Before you can be mean to boulders, however, you have to get to them, and that means a lot of running. I recently whined about how I hate sprint meters in open world games: I just don't see why we're given these massive worlds to explore yet are then saddled with a system that makes exploring as slow and annoying as possible.

Osiris, unfortunately, doubles-down on this. Your sprint meter is actually an oxygen meter that slowly depletes as you run. It's a decently-sized meter, letting you sprint for a long while before it drains, but replenishing it after a sprint takes ages, and if you ever let it run down to zero it can't be refilled unless you're in your habitat which is tricky since when you're out of oxygen you can barely even walk. Luckily, this is offset by your sweet rocket boots, which gives you a fun way to scoot around the surface in short bursts, and your oxygen can refill even while you're floating.

There's another hitch. For the first several hours of Osiris, I was completely unable to find plutonium, which is an ingredient required for the very first item you craft, and the item you need to craft everything else: a forge. Spending two hours looking for one specific rock isn't much fun, especially since that rock is the key to opening up every other crafting opportunity in the game. You can, when starting a singleplayer game, crank the resources slider up to max, which gives you a better chance of finding the things you're looking for, but there's still a heck of a lot of running and searching what is a pretty yet very barren world.

You can also repair the things you build, as I had to do after my habitat became damaged. Repairing consists of pointing a multitool at the wall and activating it over and over while watching the health meter of the item slowly creep back up.

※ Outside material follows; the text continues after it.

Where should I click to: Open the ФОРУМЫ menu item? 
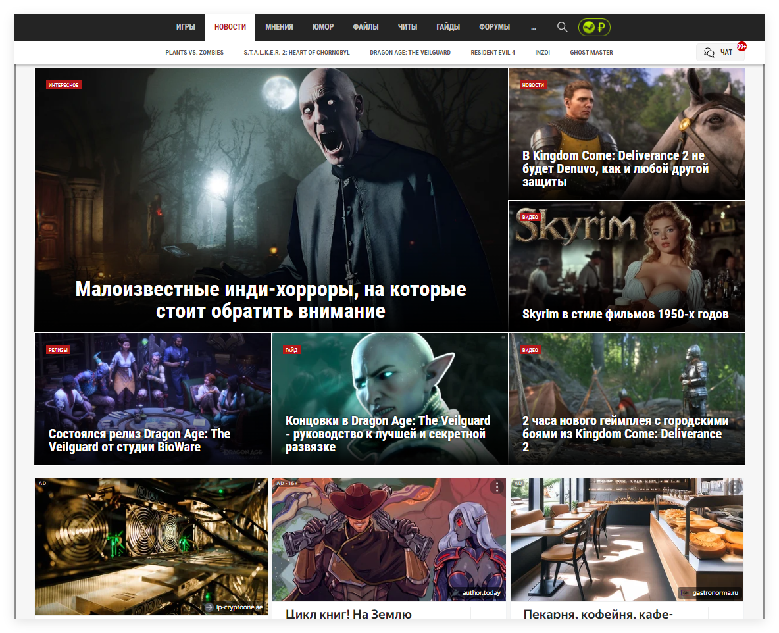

You're not exactly Matt Damon from The Martian, as you can see above.

One thing Osiris does a great job with are the aliens, because they are completely terrifying. I posted last week about encountering an enormous sandworm, and how I was completely stupefied by the sight of it. I couldn't shoot, move, or react in any meaningful way at all. I just stood there watching as it devoured me.

Here's the gif again, which shows my complete lack of initiative to avoid passing through an alien worm's digestive system. Gotta tip your cap to a game that can present something so astounding it completely switches your brain off.

The are also alien crabs scuttling around, some quite large ones, and while they're fairly easy to avoid if you don't want a fight they're also incredibly dogged in their efforts to kill you if you get too close. Running into them at nighttime is completely horrifying, and they never seem to give up chasing you. Wound them, however, and they often back off and circle around it's nice when enemies show a little sense and self-preservation.

Besides rocks and monsters, there are also large portions of the map that are completely barren of anything. No aliens, no resources, no nothing. I know this because I ran out into a sea of sand and spent ages hunting around so long, in fact, I had absolutely no desire to run all the way back to my home base. Thankfully, Osiris allows you to kill yourself and respawn back in your dome. Here's me ending my life rather than spend another 10 minutes backtracking.

I've tried playing multiplayer a few times as well, hoping to find more of an engaging colonization experience with other players, but there aren't a lot of servers yet, and the times I joined I was only getting between 5-10 fps. I did see a few other players and their habitats, but in its current state I just wasn't finding multiplayer workable.

Right now my feelings about Osiris are mixed: I love the monsters, the game looks beautiful as heck, the music and sound are both excellent, and jetting around on my heels like Iron Man is fun. I'm finding the resource gathering and crafting pretty dull at the moment, however, and while they can be broken up by some scary alien encounters, the endless search for rocks to pound is a bit tedious.